Given task:
Copy the records below in full, from the line containing "Click the orange" through the line containing "pyautogui.click(x=706, y=552)", and raise every coordinate in their answers by 17. Leave all other records out.

■ ■ ■ ■ ■ ■ ■

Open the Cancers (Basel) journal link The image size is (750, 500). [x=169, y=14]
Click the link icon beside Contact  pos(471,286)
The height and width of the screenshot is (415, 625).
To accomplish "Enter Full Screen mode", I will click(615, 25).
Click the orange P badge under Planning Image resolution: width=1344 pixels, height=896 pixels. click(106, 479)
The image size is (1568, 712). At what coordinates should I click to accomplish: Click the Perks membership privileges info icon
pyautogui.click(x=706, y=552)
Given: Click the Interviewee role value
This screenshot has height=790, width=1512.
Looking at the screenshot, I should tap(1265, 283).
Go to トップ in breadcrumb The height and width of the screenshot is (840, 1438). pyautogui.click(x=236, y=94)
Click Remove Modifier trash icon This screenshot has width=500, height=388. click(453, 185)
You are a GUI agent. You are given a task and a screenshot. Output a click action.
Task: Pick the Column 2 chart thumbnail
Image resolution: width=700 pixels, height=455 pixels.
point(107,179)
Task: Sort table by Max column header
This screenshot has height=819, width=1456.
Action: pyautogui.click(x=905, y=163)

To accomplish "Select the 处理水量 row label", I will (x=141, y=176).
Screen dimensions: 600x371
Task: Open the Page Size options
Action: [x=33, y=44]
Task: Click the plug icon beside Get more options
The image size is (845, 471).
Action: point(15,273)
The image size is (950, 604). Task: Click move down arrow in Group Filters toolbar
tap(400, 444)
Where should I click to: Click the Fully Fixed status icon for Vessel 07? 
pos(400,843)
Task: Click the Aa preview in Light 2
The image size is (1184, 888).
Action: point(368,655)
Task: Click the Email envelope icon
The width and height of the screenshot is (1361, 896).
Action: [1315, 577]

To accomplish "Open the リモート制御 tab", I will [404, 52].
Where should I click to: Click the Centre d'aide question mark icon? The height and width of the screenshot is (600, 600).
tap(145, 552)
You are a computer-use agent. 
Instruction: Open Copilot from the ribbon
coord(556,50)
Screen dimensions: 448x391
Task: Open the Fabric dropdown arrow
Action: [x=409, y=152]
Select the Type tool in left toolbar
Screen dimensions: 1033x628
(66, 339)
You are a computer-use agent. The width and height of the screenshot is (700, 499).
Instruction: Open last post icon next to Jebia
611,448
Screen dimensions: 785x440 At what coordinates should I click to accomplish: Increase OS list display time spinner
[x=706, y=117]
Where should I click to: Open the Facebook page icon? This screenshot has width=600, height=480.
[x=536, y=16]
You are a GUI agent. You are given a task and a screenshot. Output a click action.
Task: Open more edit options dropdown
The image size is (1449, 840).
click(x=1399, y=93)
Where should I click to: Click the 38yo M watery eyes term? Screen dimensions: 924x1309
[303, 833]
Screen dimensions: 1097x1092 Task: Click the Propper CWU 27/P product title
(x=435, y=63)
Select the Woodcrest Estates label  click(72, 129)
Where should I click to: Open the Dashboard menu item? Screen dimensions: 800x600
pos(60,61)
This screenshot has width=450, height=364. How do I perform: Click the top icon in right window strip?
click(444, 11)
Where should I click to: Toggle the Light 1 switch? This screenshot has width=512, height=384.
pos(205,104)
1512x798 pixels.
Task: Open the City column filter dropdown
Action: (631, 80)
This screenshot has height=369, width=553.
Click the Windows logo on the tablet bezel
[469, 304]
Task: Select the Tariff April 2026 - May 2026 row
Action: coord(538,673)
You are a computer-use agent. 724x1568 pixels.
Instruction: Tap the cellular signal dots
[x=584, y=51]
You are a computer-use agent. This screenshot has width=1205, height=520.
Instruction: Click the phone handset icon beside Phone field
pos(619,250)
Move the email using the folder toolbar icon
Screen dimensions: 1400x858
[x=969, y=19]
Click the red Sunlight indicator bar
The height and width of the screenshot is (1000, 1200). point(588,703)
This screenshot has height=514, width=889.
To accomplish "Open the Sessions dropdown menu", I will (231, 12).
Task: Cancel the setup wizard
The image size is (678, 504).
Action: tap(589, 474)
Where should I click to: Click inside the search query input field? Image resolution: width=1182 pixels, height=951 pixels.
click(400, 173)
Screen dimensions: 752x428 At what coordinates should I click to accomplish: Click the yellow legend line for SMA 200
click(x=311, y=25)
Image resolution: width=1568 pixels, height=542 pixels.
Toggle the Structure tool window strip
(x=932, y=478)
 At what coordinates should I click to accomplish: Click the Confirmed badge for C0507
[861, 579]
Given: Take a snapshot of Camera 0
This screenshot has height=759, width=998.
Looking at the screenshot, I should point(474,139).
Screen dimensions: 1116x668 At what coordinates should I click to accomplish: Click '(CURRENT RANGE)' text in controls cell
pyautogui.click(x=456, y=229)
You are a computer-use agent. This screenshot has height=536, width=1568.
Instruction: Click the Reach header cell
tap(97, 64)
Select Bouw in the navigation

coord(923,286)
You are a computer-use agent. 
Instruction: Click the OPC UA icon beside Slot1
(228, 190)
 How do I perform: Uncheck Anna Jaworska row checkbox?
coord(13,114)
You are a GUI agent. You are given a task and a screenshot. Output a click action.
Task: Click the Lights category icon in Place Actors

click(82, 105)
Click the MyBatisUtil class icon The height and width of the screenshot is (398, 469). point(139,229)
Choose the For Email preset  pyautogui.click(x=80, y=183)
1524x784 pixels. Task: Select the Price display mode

■ ■ ■ ■ ■ ■ ■

Task output:
Click the orange P badge under Planning Image resolution: width=1344 pixels, height=896 pixels. click(123, 496)
The image size is (1568, 712). At what coordinates should I click to accomplish: Click the Perks membership privileges info icon
pyautogui.click(x=723, y=569)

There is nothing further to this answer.